When you watch that new movie, “Selma,” (which to my mind should get best picture this year) think of the courage and sacrifices of people in the Civil Rights Movement. I think of Rev. James Reeb (father of four) and Jimmy Lee Jackson and Viola Liuzzo (mother of five) giving their lives, and all the people beaten and gassed.

Then think how the U.S.  Supreme Court gutted the Voting Rights Act that was won by the blood of people in the Movement, and by Dr. Martin Luther King, Jr., Congress, and Lyndon Johnson.  Think how many voters have already lost their vote because they have been unable to get photo IDs or meet other new requirements. After the decision by the Court, Congress was supposed to “fix” the Voting Rights Act, but no “fix” has ever been approved.

Now the Court wants to gut the Fair Housing Act which Dr. King, President Johnson, and Congress brought about in 1968 to eliminate discrimination in housing. “Under the FHA, it is illegal to ‘refuse to sell or rent… to refuse to negotiate for the sale or rental of, or otherwise make unavailable or deny, a dwelling to any person because of race, color, religion, sex, familial status, or national origin.’

“The question before the court is whether the Fair Housing Act of 1968, intended to fight pervasive residential segregation, bans practices that unintentionally discriminate against minorities. For decades, the law has been used not only to fight intentional discrimination but any other practices that have a ‘disparate impact’ on racial and other minority groups.” (excerpts from Mother Jones: “Is the Supreme Court About to Gut Another Civil Rights Law?”)

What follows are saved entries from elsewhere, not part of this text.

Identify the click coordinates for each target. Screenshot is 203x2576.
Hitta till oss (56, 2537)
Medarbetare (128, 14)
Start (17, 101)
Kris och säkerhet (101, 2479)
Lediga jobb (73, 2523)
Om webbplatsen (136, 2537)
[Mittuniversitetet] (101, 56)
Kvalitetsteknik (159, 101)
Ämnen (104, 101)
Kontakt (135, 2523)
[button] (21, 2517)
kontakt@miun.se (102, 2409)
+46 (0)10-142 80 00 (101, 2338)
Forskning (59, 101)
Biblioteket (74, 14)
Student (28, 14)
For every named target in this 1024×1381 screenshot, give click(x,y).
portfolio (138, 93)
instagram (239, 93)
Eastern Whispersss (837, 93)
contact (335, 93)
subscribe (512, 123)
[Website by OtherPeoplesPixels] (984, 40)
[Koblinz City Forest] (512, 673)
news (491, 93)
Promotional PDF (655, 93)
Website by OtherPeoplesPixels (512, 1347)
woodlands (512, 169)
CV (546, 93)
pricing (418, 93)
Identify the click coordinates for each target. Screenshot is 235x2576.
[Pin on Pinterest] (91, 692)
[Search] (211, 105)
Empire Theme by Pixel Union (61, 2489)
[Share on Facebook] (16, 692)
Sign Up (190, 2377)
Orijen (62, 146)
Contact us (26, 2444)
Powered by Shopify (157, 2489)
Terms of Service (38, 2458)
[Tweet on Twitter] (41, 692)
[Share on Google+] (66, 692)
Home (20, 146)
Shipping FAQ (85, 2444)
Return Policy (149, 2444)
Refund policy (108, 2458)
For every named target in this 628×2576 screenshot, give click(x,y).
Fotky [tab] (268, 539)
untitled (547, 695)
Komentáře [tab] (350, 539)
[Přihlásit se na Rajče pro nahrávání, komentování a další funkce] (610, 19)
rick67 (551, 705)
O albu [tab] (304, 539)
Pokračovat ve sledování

In my novel Canoedling in Cleveland, one of the subplots involves teenagers in 1960 trying to understand why no African-Americans live in their suburb. Back then, it was legal to deny persons of color the opportunity to buy a home. But even then, not all discrimination was intentional.

Now, is it time to get angry that the establishment is tearing down the hard-earned wins of the past that have given African-Americans and other minorities their rights and some ability to fight discrimination? Is it time to let all branches of our government know that the American people will not stand for it?  I think it is.